In Lusaka,To avoid car theft, follow these preventative measures: never leave your vehicle unsupervised and make sure that nothing visible is left inside the car at any time.

BUS SERVICES: There are frequent local, clean bus services from Lusaka to all major towns. Minibuses and taxis (all blue) can be chartered as needed, and visitors may also negotiate a private hire with the driver. International services depart for Harare and Johannesburg.

TRAIN SERVICES: Between Livingstone and Lusaka, Lusaka to the Copperbelt (Kitwe) and Kapiri Mposhi are the main train routes. Visitors should reserve a family compartment in First Class for overnight trips and bring their own foodstuffs (water for drinking and cleaning as well as food). The trains are rather scruffy and unkempt, but the linen is clean.

Adventure Sports in Zambia

The Zambezi River, Victoria Falls, and Batoka Gorge offer a wide range of heart pumping adventure activities. In this magnificent region, visitors will discover everything they could want and more.

Travellers may white water raft over 1323 angry rapids in a single day, followed by bungi jumping. There are extended river trips in Zambia for the adrenaline junkies, including complete spectrum rafting and camping under the stars to prepare for another day of action.

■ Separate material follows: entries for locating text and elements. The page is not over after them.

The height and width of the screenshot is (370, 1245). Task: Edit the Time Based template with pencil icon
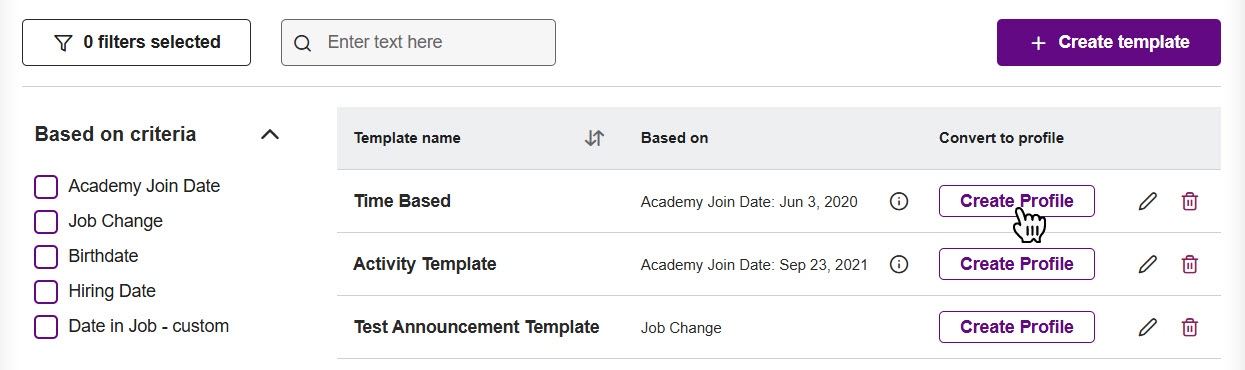pyautogui.click(x=1148, y=201)
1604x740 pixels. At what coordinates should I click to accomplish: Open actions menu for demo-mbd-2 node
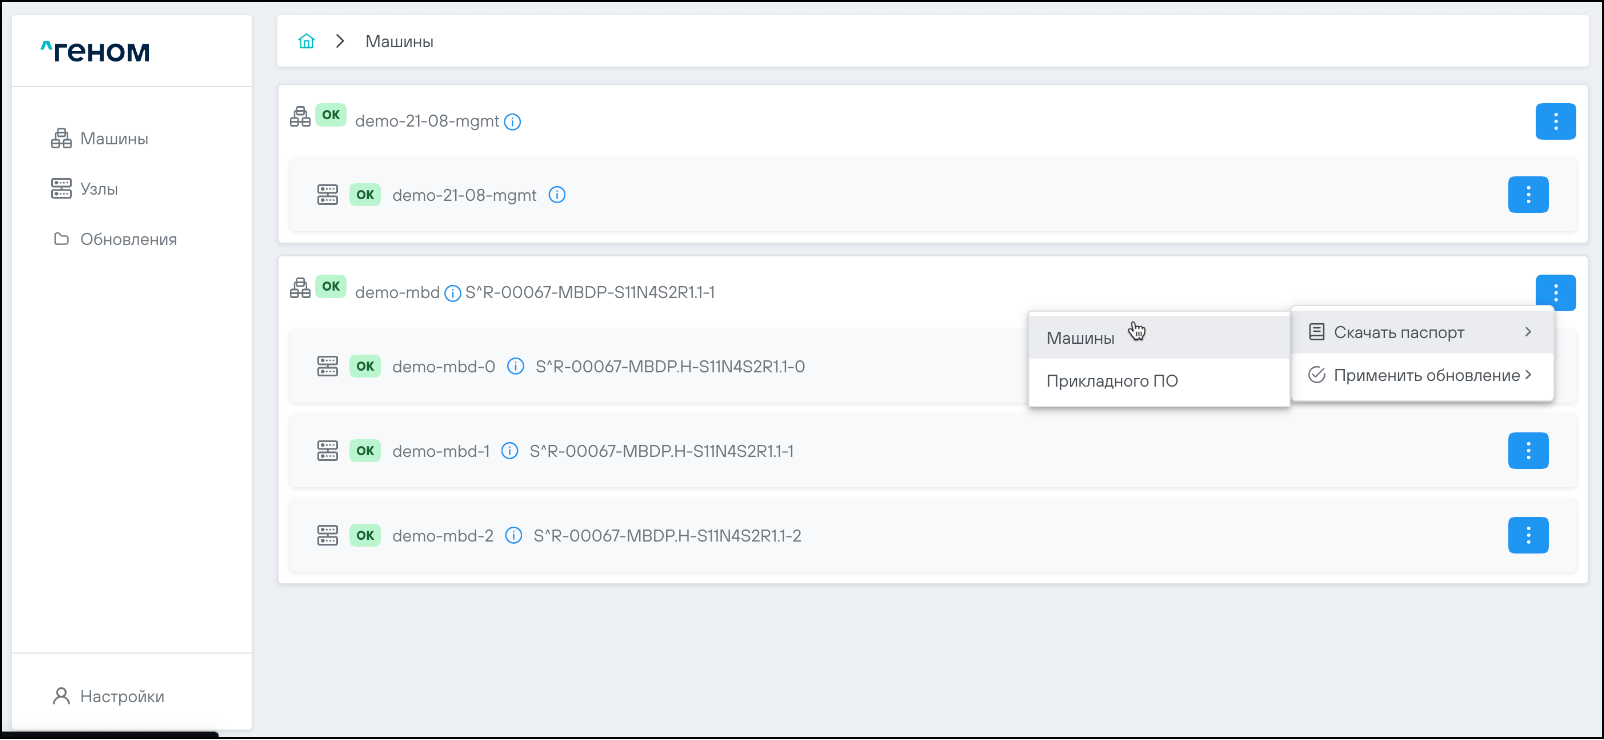click(x=1527, y=536)
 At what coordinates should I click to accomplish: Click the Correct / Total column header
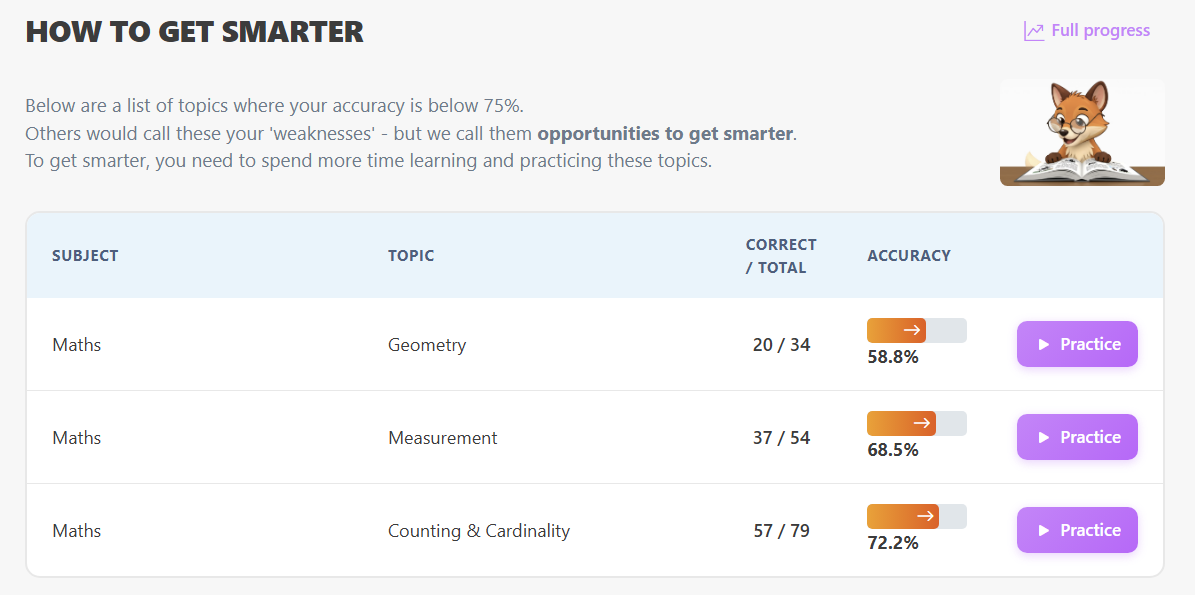[781, 256]
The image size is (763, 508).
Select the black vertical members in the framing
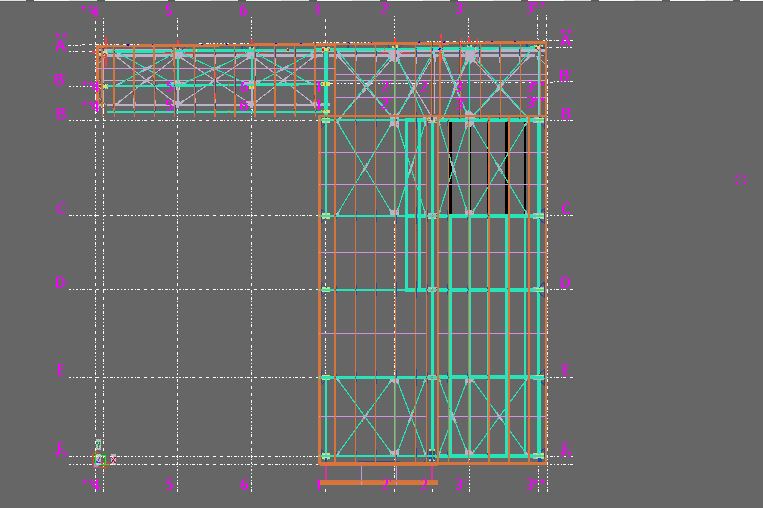tap(451, 167)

Activities at the resort include river boarding, abseiling, and gorge swinging. There are regular kayak and canoe trips, horseback trails, and Microlight, helicopter, and fixed wing flights over Victoria Falls and the Batoka Gorge. Quadbiking is also offered.

If you’re a scuba diving lover who wants to improve your skills and explore the world, come on down to Lake Tanganyika. It’s the biggest freshwater lake in the world, and we offer plenty of courses on the Zambian side where you can swim among stunning fish.

Author: admin

Kate loves to travel and write. She has been to many different places and has seen and experienced a lot of different things. This has given her a lot of material to write about, and she enjoys sharing her stories with others. She hopes to continue traveling and writing for many years to come.